_Your objective_.
Restate verbatim the span of lines below between the line with "Utopia Branding Agency (400, 2306)" and the line with "Save my name, email, and", including those two lines, and only that span.

_Collected data_.
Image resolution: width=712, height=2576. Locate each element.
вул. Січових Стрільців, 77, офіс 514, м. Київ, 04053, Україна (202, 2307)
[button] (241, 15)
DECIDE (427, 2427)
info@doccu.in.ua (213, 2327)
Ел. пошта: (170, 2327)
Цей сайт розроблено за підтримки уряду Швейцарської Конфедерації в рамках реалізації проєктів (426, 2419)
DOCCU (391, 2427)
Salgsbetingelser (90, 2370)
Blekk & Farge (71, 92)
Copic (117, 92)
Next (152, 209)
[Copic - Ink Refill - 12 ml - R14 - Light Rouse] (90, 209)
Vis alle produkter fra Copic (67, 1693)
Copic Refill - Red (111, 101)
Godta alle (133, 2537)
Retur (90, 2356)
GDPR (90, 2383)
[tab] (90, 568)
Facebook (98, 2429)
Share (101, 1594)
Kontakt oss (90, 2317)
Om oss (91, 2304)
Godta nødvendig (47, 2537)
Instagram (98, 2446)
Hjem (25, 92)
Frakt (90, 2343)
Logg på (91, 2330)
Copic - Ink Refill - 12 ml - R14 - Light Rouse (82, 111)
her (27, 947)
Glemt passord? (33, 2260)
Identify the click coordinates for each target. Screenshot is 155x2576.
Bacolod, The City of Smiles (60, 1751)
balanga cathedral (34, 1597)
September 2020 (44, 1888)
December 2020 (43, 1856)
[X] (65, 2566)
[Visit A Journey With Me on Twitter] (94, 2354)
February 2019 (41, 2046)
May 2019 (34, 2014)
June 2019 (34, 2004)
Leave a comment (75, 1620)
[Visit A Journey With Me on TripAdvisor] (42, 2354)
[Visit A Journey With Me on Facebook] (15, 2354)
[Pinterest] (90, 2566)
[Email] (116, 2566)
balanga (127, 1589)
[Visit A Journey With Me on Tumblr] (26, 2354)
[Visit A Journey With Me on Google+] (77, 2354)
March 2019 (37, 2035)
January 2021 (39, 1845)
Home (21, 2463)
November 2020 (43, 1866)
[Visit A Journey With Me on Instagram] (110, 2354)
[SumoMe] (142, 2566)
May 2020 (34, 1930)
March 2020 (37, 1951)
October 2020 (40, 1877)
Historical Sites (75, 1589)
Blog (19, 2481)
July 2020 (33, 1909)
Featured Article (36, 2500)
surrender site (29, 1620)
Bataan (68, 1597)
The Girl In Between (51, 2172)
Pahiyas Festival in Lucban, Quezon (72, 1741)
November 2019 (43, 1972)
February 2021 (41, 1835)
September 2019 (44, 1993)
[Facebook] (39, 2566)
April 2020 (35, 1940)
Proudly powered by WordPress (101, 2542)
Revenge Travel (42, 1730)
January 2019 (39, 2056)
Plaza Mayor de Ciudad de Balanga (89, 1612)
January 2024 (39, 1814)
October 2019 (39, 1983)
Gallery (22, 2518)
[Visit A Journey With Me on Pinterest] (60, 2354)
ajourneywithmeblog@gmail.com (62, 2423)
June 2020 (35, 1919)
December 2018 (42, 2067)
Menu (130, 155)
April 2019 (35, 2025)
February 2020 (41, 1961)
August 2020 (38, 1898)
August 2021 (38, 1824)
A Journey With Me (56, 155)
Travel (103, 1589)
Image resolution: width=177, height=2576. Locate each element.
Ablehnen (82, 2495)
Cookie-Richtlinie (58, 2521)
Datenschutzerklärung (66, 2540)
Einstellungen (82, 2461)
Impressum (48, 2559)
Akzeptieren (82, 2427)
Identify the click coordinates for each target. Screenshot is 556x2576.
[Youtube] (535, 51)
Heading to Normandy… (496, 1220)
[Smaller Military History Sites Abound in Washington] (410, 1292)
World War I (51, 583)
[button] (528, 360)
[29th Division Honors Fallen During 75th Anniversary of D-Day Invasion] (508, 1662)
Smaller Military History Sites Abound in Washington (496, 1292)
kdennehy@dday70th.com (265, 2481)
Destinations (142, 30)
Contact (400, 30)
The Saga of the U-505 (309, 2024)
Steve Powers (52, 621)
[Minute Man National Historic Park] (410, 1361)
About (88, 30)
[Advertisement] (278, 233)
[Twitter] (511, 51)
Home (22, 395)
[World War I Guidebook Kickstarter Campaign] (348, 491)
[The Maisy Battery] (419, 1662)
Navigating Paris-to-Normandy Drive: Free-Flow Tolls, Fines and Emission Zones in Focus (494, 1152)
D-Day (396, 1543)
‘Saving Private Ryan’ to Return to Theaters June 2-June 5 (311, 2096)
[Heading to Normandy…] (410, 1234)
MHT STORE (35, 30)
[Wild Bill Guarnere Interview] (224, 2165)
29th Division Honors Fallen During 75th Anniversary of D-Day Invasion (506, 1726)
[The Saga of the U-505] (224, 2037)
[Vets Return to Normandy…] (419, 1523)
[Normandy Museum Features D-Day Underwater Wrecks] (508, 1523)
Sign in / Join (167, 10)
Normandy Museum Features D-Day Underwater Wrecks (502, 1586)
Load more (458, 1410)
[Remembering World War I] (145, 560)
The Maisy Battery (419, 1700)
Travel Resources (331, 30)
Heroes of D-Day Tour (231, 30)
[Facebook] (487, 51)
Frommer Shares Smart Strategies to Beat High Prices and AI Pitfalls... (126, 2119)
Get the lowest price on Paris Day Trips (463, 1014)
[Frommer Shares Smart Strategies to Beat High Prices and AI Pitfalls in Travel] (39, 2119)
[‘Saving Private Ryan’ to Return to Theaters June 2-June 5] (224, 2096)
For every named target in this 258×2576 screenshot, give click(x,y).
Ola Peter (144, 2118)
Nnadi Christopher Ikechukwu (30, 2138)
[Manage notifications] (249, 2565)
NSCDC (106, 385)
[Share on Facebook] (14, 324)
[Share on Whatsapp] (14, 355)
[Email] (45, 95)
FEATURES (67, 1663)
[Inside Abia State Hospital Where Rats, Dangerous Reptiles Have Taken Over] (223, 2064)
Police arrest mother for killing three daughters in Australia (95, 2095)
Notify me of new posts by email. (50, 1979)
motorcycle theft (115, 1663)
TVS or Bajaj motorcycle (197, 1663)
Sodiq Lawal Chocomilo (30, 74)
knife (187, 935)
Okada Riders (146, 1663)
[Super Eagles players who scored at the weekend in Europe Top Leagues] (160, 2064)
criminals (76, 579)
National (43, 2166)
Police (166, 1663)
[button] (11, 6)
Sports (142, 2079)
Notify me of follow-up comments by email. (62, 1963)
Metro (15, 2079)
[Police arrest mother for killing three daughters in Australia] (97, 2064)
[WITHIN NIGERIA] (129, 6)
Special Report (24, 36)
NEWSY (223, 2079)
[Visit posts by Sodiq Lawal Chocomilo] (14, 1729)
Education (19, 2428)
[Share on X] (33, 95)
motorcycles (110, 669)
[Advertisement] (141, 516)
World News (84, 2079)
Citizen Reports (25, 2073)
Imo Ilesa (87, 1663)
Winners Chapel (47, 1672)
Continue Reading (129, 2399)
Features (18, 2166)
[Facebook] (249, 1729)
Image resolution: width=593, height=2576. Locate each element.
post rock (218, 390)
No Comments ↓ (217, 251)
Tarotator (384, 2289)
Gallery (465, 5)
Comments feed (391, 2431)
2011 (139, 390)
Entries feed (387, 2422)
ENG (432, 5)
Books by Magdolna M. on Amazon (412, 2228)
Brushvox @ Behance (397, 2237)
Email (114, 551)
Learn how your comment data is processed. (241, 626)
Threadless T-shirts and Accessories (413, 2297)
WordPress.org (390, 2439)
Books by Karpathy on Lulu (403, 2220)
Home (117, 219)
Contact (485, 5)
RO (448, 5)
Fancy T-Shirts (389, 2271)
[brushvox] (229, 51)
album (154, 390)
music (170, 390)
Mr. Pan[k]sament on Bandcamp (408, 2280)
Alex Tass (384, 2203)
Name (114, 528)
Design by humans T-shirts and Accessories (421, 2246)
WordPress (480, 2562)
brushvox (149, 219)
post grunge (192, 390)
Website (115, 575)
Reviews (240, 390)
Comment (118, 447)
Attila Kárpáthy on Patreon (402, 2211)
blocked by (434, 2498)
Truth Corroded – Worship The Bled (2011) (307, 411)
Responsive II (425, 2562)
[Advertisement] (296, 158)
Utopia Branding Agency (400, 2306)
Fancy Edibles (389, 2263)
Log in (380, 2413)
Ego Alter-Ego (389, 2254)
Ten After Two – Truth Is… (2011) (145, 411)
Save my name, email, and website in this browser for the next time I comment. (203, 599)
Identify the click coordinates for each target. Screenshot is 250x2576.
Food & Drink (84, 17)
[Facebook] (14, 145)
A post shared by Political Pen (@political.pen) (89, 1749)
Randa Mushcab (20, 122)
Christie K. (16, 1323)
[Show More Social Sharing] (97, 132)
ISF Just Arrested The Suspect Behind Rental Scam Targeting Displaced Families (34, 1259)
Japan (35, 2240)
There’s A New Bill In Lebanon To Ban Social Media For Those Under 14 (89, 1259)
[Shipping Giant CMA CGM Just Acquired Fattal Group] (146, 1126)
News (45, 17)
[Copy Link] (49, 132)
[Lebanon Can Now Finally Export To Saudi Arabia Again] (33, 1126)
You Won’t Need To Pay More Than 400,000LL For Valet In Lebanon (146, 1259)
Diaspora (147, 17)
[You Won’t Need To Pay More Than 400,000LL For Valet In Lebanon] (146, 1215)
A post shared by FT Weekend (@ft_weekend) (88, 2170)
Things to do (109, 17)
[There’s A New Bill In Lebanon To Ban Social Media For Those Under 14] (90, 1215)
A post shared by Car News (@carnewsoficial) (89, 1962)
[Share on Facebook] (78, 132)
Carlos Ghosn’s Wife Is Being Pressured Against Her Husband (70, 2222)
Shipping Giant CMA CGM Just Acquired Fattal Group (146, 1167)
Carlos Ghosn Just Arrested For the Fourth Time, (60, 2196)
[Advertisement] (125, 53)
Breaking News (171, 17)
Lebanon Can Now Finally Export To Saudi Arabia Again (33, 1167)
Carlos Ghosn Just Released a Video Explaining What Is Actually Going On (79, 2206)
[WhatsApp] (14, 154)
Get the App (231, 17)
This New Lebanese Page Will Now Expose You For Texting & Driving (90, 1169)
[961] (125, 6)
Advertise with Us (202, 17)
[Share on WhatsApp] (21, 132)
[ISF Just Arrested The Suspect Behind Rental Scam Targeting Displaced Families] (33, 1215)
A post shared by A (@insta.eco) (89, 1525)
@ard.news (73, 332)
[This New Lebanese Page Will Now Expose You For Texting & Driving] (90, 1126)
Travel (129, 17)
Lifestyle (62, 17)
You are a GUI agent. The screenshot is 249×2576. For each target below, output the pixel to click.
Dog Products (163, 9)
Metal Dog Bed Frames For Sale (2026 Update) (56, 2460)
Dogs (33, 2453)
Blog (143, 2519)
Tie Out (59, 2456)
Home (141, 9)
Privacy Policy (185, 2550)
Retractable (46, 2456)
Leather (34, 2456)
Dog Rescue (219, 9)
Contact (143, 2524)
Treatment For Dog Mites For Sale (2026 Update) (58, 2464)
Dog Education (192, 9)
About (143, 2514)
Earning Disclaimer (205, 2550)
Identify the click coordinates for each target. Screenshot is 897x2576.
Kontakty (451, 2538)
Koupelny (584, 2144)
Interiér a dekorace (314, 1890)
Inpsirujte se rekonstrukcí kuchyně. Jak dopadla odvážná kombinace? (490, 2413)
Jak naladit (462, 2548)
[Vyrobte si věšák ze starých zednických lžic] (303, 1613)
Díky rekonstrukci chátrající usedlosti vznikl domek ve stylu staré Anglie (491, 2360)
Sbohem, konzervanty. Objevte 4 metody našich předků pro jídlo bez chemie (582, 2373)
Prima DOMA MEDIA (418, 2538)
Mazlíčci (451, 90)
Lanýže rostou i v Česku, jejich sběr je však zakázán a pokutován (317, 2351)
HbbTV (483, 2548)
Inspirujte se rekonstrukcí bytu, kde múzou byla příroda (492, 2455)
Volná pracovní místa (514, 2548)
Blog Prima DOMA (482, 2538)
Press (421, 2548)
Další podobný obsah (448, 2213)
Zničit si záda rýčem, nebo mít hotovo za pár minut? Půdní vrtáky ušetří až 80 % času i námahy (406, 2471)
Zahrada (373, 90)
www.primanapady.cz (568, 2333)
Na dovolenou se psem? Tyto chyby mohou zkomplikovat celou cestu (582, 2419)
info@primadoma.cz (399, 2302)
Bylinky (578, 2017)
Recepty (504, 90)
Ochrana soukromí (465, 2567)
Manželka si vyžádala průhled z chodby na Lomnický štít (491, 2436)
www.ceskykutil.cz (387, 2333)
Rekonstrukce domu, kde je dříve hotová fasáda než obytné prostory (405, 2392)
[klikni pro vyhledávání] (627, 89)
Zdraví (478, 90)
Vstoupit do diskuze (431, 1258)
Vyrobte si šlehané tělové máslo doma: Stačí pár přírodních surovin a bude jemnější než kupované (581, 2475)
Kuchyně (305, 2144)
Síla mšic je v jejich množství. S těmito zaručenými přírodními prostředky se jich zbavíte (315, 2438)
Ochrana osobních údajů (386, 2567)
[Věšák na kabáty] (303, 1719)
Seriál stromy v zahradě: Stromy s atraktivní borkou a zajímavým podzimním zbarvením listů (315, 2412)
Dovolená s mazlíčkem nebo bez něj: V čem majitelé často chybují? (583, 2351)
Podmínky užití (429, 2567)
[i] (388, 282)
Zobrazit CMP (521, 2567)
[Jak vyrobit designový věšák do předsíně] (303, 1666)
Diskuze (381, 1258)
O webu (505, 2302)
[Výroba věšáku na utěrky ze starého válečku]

_Task solution_.
Utopia Branding Agency (400, 2306)
Fancy Edibles (389, 2263)
Log in (380, 2413)
Ego Alter-Ego (389, 2254)
Ten After Two – Truth Is… (2011) (145, 411)
Save my name, email, and website in this browser for the next time I comment. (203, 599)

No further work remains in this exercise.